The firm blamed the poor result on various challenges including disruption to its shipping routes, a strengthening of the Kenyan shilling against the US dollar, a fall in export volumes, and adverse weather conditions.
In contrast, the firm posted a Ksh455.6mn (€3.26mn) net profit in 2023 and an even better result of Kshs845.8mn (€6.06mn) in 2022.
According to the company, the strengthening of the Kenyan shilling resulted in additional foreign exchange losses of Ksh197mn (€1.41mn) against its US dollar holdings, compared with foreign exchange gains of Ksh118mn (€0.85mn) in 2023.
Kakuzi managing director Chris Flowers said the only alternative shipping route from Kilindini, around the Cape of Good Hope in South Africa, added a further two weeks to the shipping times, which significantly continued to impact the quality of fruits arriving in Europe.
He added that the company’s avocado profits had decreased to Ksh361mn (€2.59mn), down from Ksh1.37bn (€9.81bn) posted in the previous year, and that lower, weather-affected avocado yields meant exports closed at 2.22mn cartons, down from 3.07mn cartons in 2023.
“The results reflect a number of challenges, including the excessive rainfall experienced in early 2024, which caused waterlogging, hampering fruit production. Consequently, fruit volumes for both Hass and Pinkerton avocados decreased by 23 per cent and 19 per cent, respectively,” Flowers said.
He added: “The Kenya shilling also strengthened by 15 per cent against the euro, which averaged Ksh140 during the avocado export season, resulting in lower shilling revenues compared to the previous year when the euro averaged Ksh162.”
Kakuzi’s macadamia division fared better, posting a pre-tax profit of Ksh69mn (€490,000) in 2024, compared with a Ksh354mn (€2.54mn) loss in the previous year. Likewise, its forestry and livestock division posted a higher profit.
Flowers said the group had “activated mitigation strategies” to reduce the impact of logistical challenges by adapting to the longer delivery lead times. “Whilst we hope that the geopolitical tension in the Middle East will ease, we must plan to continue with the rerouted logistics in 2025, and Kakuzi is doing all it can to focus on delivering quality products to the company’s customers,” he said.

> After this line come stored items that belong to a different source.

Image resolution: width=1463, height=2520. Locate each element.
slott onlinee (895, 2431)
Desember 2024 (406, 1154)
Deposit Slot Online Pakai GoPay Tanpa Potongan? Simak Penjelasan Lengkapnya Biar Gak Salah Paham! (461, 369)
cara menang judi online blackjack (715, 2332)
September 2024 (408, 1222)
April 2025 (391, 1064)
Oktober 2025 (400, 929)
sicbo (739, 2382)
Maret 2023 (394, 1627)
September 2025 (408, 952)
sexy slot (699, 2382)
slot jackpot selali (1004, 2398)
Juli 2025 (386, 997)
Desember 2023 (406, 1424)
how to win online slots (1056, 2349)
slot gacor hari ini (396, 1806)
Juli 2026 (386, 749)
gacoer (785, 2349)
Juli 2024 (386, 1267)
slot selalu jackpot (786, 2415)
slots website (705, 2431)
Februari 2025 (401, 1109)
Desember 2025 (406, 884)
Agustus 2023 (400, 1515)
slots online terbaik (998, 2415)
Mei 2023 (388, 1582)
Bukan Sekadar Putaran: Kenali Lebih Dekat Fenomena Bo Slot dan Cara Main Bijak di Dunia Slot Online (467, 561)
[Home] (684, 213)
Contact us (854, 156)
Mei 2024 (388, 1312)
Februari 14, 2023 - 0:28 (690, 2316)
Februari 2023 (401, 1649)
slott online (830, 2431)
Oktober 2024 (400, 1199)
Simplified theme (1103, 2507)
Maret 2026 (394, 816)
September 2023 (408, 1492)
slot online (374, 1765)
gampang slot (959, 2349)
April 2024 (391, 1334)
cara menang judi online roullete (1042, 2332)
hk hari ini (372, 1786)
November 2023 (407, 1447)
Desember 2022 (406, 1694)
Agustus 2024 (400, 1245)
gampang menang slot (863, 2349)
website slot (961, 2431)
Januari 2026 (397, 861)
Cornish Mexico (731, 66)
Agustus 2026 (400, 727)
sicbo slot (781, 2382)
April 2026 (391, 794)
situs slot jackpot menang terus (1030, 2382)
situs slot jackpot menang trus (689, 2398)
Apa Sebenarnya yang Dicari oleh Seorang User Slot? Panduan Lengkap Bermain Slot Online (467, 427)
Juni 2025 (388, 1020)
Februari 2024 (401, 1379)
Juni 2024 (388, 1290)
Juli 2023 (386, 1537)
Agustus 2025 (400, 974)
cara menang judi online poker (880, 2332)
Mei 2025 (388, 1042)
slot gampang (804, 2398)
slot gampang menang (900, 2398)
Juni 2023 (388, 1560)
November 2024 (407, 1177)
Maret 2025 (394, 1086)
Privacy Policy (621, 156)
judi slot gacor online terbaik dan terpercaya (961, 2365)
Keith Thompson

Kakuzi chairman Nicholas Ng’ang’a noted: “To reduce our dependency on European markets, it is essential for both public and private stakeholders in Kenya’s avocado sector to explore high-value new markets. While China and India hold potential, their current demand is still relatively low compared to Europe’s. As the largest consumer of avocados globally, the North American region must be considered a future target for Kenya’s exports.”
He continued: “In 2024, the US consumed 1.3mn metric tonnes of avocados, compared to 0.9mn metric tonnes in Europe, with over 80 per cent of its avocados sourced from Mexico. The North American market presents a significant opportunity for Kenya.”
He stressed that Kakuzi would continue to use agricultural technology solutions to maximise yields.